Yazılarımızı takip edenler bilirler, davranış biçimleri bağlamında
medeni davranmaya çok önem veririz. Belki medenileşmenin hızlanmasına
bir katkısı olur diye zaman zaman bazı davranış sapmalarını burada
eleştiririz.
Biliriz ki medeni toplumlar önce; trafikteki, sokaktaki, ikamet edilen
binalardaki, işyerleri ve benzeri yerlerdeki kaba davranışları
törpülerler. Etrafa; çöp, kirli atık, kalmış yiyecek ve içecek
türünden şeylerin atılması hoş karşılanmadığı için bu toplumların
yaşadıkları yerlerde cadde ve sokaklar, parklar kısaca toplu yaşanan
mekânlar oldukça temizdir.
Medeni toplumlardaki karşılıklı anlayış, tabir yerindeyse büyük
övgülere layık. Mesela trafikte kavga nadiren görülür. Eğer bir kaza
söz konusu ise taraflar birbirlerine “geçmiş olsun” dileklerini iletir
ve telefon numaralarını birbirine vererek ayrılırlar. Bizde de ara ara
böyle davrananlar var ama sayıları oldukça az. İnsanlar birbirlerine
karşı büyük oranda anlayışlı davranışlar.

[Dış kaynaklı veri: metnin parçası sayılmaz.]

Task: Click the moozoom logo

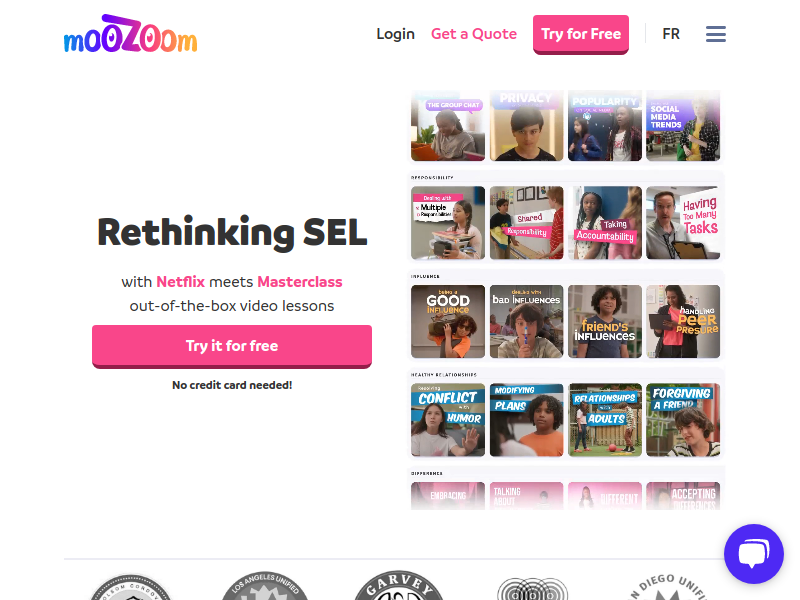Action: [131, 34]
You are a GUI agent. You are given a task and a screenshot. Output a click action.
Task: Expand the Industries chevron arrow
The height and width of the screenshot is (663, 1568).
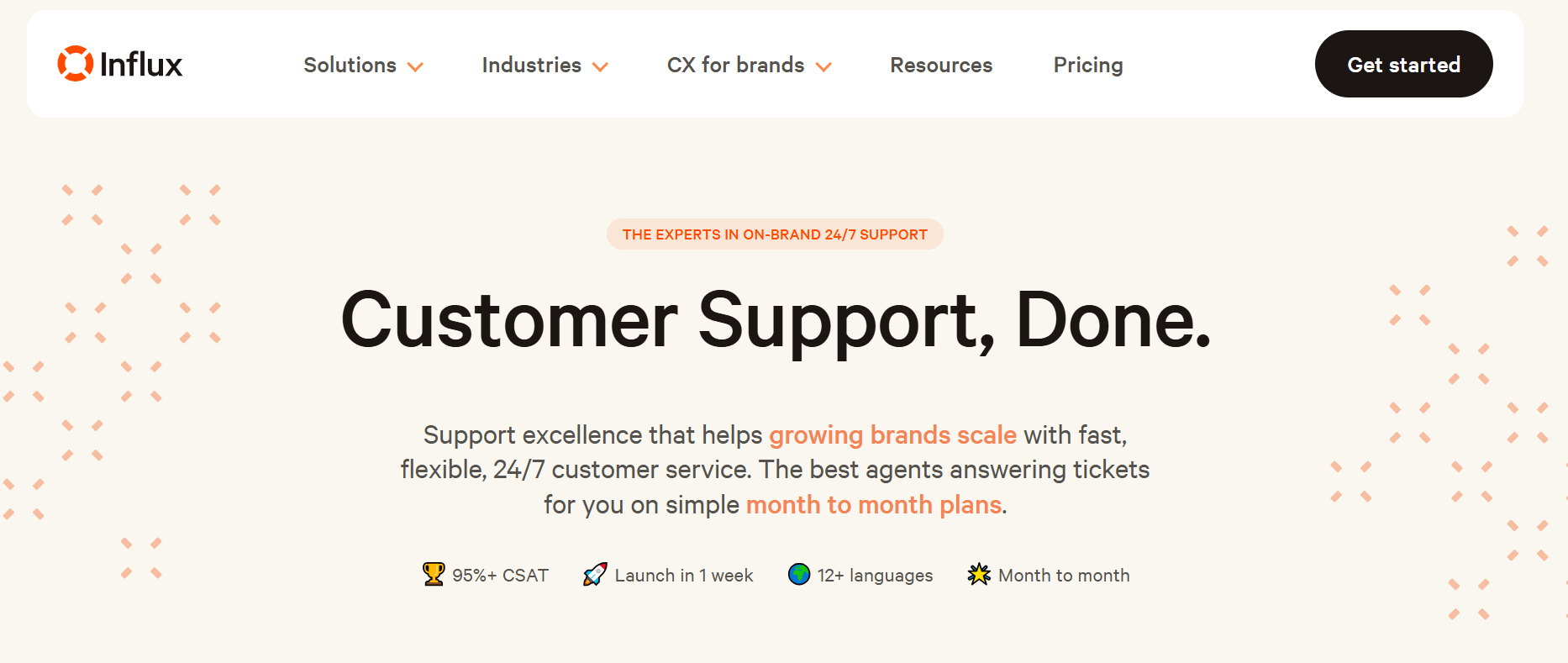point(600,66)
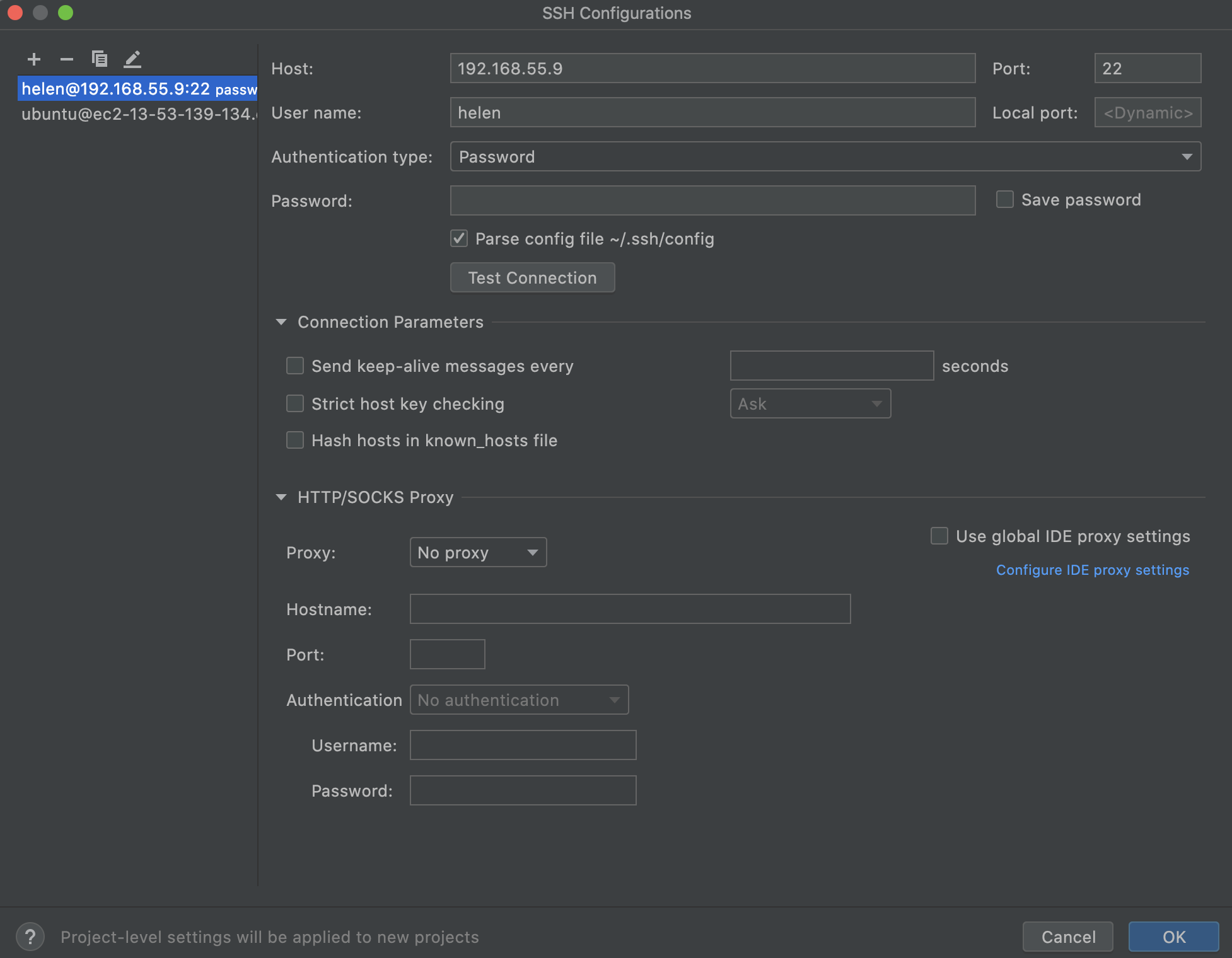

Yine medeni toplumlarda kavga en son başvurulan yöntemdir. Önce
problem konuşma yoluyla çözülmeye çalışılır. Olmazsa hukuka başvurulur
ve hukukun verdiği karara taraflar saygı duyarlar.
Medeni toplumlarda komşunuzu rahatsız edemezsiniz. Hatta öyle
balkonlara çamaşır ve benzeri şeyler asarak göz estetiğini dahi
etkileyecek görüntüler veremezseniz. Yüksek sesle konuşmak kabalık
olarak addedilir.
Peki bizim gibi toplumlarda durum nedir?
Bizde trafikte incir çekirdeğini doldurmayan en küçük tartışma hakaret
ve küfürlerle büyür ve iş çığırından çıkar. Öyle ki arabada bayan
varmış çocuk varmış umursanmaz, her türlü saldırgan davranış
sergilenir. Ekranlardan bununla ilgili onlarca görüntü yayınlandı.
Ne yazık ki bizim toplumumuzda çevre alabildiğince kirletilir. Cadde
ve sokaklar, parklar ve bahçeler kirli atıklardan geçilmez. Oturmak
için konulmuş bankların önüne bakın kilolarca çekirdek kabuğu
görürsünüz.
Mesela bizde komşuluk haklarına riayet edilmez. Bırakın balkonlara
asılanlarla göz estetiğini bozmayı, bağırtı çağırtıyla kulak
estetiğine bile hiç önem verilmez.
Çarşıda, sokakta, parkta, bahçede, toplu taşımada küfürlü konuşma
dahil oldukça fazla kaba davranış sergilenir. Yüksek sesle
konuşulmayacak yerlerde alabildiğince yüksek seslerle konuşularak kaba
davranış sergilendiğini görüyoruz.
Trafikte rastgele korna çalmak, yol hakkını ihlal etmek, kavşağa
girmeden sinyal vermemek artık neredeyse kanıksanmış durumda. Hele
hele kaza olmaya görsün hemen levyelerle birbirlerine saldırmaya
çalışırlar. Dolayısıyla medeni davranmak noktasında biraz sabıkalıyız.
Elbette bazı davranış sapmalarını ekonominin kötü gidişine
bağlayabiliriz. Ekonomik olarak rahat olmayan kimseler, stresli
olabiliyor ve çevrelerine kaba davranış sergileyebiliyorlar. Tabi ki
bu mazeret değil ama ortada bir gerçeğin olduğunu da inkâr edemeyiz.
Her şeyden önce Müslümanlığın ve dahi evrensel ahlakın gereği olarak
bizim daha medeni davranmamız gerekirken ne yazık ki bizim medeniyet
bağlamında davranış sapması göstermemizin hiçbir mazereti olamaz.
Bizim toplum olarak birbirimize daha müşfik davranmamız gerekirken,
tam tersine batı toplumları anlayış ve sevecenlik noktasında bizden
daha iyi durumdalar.
Eğer toplum olarak medeni sınıfa terfi etmek istiyorsak, önce kaba
davranışlarımızı törpülemeliyiz. Medeni toplumlarda olduğu gibi
insanımızı sevmeli ve daha anlayışlı olmalıyız. Selam ve duayla.